Chabrier: España

Emmanuel Chabrier (1841-1894)

España


Chabrier was raised in the Auvergne. He showed an early gift for music and was composing at 14, but his family were lawyers and tradesmen by trade and he duly followed his father's footsteps, gaining a job at the Ministry of the Interior in 1861 which he held for 19 years. His frustration at the restrictions his work put on his burgeoning composing career grew gradually. During the 1870s he began a number of stage works, but only completed one, L’étoile, which was successfully staged in 1877. In 1880 he heard Wagner’s Tristan and Isolde for the first time, and within months resigned his post to concentrate on music.


Chabrier composed España after a holiday in Spain in 1882. It is based on two dance forms that he encountered there: the lively Jota and the more sensuous Malagueña. It was originally titled Jota before finding its final title at its completion in October 1883. On hearing it, the Spanish composer Manuel de Falla said that no Spaniard had composed a finer evocation of the Jota. It rapidly spread through the salons and drawing rooms of Europe via a number of arrangements and made Chabrier internationally famous.

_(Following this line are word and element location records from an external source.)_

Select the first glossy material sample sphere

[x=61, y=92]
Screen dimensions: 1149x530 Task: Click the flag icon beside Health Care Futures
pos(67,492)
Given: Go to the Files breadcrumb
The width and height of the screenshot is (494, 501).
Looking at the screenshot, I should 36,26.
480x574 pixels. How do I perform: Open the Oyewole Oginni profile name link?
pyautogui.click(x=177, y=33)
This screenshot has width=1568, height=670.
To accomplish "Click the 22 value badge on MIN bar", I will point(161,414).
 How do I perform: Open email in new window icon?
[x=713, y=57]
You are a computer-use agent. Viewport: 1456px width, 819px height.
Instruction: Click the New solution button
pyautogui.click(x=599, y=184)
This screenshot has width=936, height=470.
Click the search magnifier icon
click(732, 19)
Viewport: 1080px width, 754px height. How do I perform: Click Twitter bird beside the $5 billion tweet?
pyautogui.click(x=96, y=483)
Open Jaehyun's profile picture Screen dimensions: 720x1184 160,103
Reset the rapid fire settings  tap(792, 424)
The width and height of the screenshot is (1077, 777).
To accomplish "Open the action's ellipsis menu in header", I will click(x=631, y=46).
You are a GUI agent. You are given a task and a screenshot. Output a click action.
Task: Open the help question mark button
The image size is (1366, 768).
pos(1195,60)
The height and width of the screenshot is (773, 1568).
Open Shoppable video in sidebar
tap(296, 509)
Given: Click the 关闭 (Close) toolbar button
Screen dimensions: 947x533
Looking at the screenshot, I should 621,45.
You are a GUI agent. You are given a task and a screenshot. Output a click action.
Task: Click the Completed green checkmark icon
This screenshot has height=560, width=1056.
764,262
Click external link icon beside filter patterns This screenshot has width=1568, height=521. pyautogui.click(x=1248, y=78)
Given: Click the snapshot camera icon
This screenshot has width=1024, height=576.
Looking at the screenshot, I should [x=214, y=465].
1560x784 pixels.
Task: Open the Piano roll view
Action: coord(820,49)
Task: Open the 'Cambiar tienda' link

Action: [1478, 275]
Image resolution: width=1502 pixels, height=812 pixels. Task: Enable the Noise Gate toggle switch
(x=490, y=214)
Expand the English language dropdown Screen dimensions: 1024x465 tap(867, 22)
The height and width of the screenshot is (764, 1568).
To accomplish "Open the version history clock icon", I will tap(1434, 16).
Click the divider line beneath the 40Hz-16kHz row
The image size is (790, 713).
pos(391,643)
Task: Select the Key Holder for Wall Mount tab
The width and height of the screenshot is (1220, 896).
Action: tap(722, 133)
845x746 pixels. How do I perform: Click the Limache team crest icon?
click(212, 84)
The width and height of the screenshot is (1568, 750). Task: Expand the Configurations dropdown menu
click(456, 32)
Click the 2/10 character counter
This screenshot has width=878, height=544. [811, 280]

Chabrier is today known almost exclusively for España, and familiarity has perhaps dulled our reaction to it. What is generally considered now to be an attractive piece of light orchestral music was declared by Gustav Mahler introducing it to the players of the New York Philharmonic as nothing less than "the beginnings of modern music." Renoir's wife Aline meanwhile recalled hearing Chabrier playing it on the piano: "it sounded as though a hurricane had been let loose."